Questionado se a perspetiva de regresso às aulas presenciais em maio mereceu a concordância das associações de pais e dos sindicatos dos professores, António Costa alega que o Governo procedeu a audições, quer com os parceiros educativos, quer com os partidos com representação parlamentar ainda antes de encerrar as escolas.
“E procedemos à audição de todos antes de tomarmos esta decisão [de eventual reabertura das aulas presenciais]. Para este programa seja possível de cumprir, é fundamental que as pessoas ganhem confiança.
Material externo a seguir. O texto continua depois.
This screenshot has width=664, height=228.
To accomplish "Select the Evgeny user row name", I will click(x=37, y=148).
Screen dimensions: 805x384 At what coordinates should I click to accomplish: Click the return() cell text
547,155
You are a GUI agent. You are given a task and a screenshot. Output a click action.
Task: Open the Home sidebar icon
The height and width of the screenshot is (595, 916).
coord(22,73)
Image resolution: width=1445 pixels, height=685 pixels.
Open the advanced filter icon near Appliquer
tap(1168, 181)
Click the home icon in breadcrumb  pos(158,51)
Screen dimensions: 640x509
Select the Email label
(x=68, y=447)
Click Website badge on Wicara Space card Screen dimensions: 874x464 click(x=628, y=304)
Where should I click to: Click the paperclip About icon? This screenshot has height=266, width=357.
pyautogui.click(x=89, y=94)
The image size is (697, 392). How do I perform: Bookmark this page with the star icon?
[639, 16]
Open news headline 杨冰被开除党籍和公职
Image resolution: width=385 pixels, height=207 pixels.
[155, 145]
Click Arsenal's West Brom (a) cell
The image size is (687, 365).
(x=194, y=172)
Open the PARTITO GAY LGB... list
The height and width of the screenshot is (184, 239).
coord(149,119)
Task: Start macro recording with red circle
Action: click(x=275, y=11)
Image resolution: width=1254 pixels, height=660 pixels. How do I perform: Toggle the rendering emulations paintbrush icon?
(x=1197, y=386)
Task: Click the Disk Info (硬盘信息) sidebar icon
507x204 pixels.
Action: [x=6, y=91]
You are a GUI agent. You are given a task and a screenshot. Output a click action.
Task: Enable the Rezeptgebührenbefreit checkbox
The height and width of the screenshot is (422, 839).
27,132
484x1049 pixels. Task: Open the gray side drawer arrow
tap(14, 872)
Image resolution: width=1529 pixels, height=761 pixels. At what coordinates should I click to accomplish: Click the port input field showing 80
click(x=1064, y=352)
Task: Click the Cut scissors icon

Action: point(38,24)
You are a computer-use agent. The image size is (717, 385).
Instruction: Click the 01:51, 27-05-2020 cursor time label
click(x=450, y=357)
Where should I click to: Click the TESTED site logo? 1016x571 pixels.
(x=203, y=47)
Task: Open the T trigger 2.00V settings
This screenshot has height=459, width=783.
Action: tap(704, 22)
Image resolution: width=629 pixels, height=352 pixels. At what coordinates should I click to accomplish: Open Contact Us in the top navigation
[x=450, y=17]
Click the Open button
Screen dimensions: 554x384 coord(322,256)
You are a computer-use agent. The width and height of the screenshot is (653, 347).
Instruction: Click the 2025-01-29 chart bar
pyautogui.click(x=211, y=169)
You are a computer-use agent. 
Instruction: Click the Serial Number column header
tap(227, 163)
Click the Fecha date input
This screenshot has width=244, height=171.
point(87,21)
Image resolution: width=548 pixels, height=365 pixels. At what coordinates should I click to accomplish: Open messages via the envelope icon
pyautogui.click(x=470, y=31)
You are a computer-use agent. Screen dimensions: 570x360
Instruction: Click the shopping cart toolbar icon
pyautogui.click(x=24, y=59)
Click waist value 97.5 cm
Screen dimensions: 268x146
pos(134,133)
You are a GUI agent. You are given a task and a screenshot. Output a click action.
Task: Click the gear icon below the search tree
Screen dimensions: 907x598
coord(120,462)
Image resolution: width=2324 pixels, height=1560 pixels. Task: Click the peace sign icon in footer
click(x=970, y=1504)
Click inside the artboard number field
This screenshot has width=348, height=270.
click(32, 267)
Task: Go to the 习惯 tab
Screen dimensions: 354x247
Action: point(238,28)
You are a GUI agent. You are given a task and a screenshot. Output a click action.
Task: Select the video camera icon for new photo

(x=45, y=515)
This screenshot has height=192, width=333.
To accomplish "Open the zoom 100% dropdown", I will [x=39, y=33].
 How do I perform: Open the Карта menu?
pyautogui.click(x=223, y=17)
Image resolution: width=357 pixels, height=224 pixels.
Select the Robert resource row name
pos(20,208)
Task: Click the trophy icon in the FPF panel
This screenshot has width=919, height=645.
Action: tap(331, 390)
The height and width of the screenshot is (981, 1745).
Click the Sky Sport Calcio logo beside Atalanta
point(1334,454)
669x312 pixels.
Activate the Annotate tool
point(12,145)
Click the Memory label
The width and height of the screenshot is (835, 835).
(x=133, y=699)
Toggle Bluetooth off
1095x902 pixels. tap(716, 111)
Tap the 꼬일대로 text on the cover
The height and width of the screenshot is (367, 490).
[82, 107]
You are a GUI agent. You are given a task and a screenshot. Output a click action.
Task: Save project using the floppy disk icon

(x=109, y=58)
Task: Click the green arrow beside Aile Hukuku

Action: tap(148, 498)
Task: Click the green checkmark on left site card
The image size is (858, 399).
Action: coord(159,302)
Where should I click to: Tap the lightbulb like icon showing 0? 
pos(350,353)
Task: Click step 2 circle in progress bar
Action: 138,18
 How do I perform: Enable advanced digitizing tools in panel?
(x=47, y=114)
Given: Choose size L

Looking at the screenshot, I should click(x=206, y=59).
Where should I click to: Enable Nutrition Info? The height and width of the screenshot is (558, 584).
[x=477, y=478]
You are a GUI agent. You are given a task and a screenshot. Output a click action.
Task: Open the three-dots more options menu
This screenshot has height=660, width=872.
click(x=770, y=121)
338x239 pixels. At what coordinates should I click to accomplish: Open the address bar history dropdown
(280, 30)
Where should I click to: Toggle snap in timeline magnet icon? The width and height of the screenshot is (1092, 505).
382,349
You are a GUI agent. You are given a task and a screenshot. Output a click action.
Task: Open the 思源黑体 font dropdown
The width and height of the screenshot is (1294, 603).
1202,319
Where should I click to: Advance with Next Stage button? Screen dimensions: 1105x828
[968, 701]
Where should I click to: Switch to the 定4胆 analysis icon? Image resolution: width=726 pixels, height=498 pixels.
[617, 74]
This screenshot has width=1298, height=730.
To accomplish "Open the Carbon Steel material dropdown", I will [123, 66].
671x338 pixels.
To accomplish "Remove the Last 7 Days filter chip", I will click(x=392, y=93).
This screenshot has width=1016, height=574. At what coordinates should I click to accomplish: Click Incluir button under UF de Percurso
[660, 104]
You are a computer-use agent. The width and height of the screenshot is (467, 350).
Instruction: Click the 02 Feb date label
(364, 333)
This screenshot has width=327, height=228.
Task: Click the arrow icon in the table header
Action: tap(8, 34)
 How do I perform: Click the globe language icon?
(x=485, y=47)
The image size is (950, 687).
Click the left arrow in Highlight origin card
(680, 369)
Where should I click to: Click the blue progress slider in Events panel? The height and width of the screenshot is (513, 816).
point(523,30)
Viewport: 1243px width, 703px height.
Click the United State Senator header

É necessário assegurar que vamos ter o menor número de pessoas nas escolas, que vamos as pessoas o mínimo tempo possível nas escolas e com a máxima segurança possível ao nível pessoal e da higienização dos espaços escolares. É necessário reunir o conjunto destas condições para que professores, trabalhadores não docentes, famílias e alunos tenham confiança de que podem ir à escola”, salienta.
Para o primeiro-ministro, “tão ou mais grave que os danos causados pelo vírus são os danos causados pelo pânico que o vírus gera”. “Não estamos só a combater uma pandemia viral, mas, também, uma pandemia de pânico. Para isso, é necessário reforçar as condições de confiança e de segurança de todos”, acrescenta.